The sand is familiar under her fingers. Slowly, she sits up, limbs still weakened by her sickness. The lighthouse greets her from afar, casting shadows like a giant blinking eye.

She should not be here.

“Dagomon?” she calls, softly. The waves rise in response; he is listening. “Why did you call me here?”

He’s not like anything else Hikari as ever met. Dagomon, that is. He has a physical body, like her and Taichi and those creatures no one but her can see. But he’s not confined to it, if that makes sense. He’s Dagomon; but he’s also so much more- the very Ocean batting these shores, every drop of water and every violent current. He’s bigger and larger than any living creature could ever hope to be.

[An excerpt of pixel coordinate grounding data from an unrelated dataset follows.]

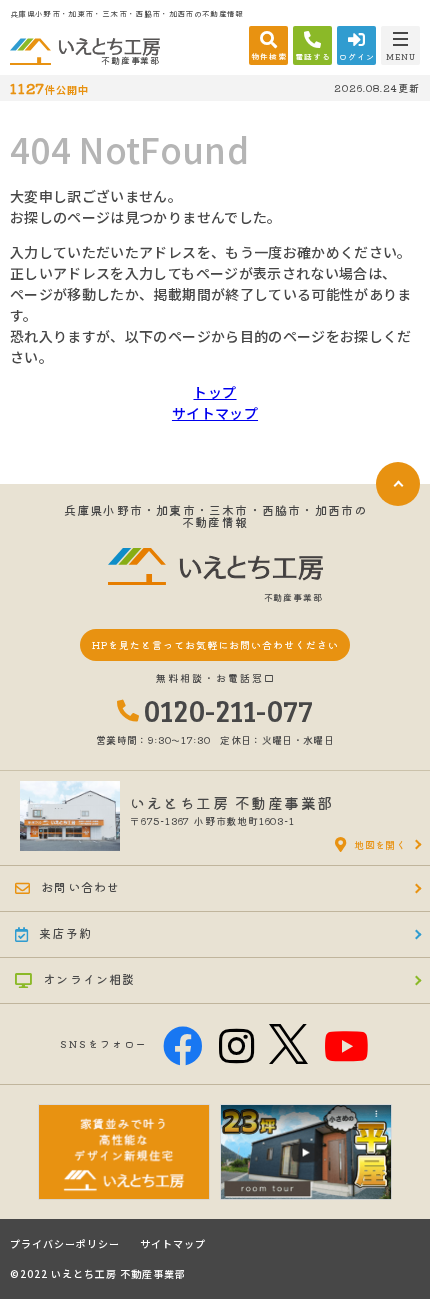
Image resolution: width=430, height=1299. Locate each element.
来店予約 (65, 932)
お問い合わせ (80, 886)
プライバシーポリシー (65, 1244)
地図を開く (380, 844)
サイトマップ (215, 413)
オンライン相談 (89, 978)
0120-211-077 (229, 710)
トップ (214, 392)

Just like you. He’d told her, an eternity ago. She hadn’t understood, then. She was too young to know she would regret ever doing so.

The waves retreat, curling into typhoons. Dagomon has a voice, but the ocean does not. Hikari doesn’t care either way. She spent so long with a whistle for a tongue. She gets the message.

Something’s wrong.

And, Hikari realizes, it’s the truth.

She knows. Like one knows how to breath, like one knows how to crawl. An instinct, a voice, in her bones. A certainty.

Her brother is not coming home.

“What can I do?”

The waters turn dark, as if it had started swallowing the very light. Of course it would. Dagomon is a lot like Taichi in that regard.

“I won’t hide.” she says. And she means it. She may be a kid, but there is too much empathy in her to stay idle. “I will fight. You can’t stop me.”

There is a beat. The waves come and go, thinking. But Hikari already knows he will let her. Dagomon was always the one who listened to her, after all.

The water pool together, tightly- tighter.  Finds shape and finds weight. Darkness incarnate in a deadly weapon.

Casually, Hikari bends over, and picks up the trident.

“Thank you.” she says, because of his gift, and because of his trust. “I won’t die, I promise.”

The lighthouse blinks a silent goodbye.

When she slips back in Tokyo, trident in hand, the sky is filled with bats.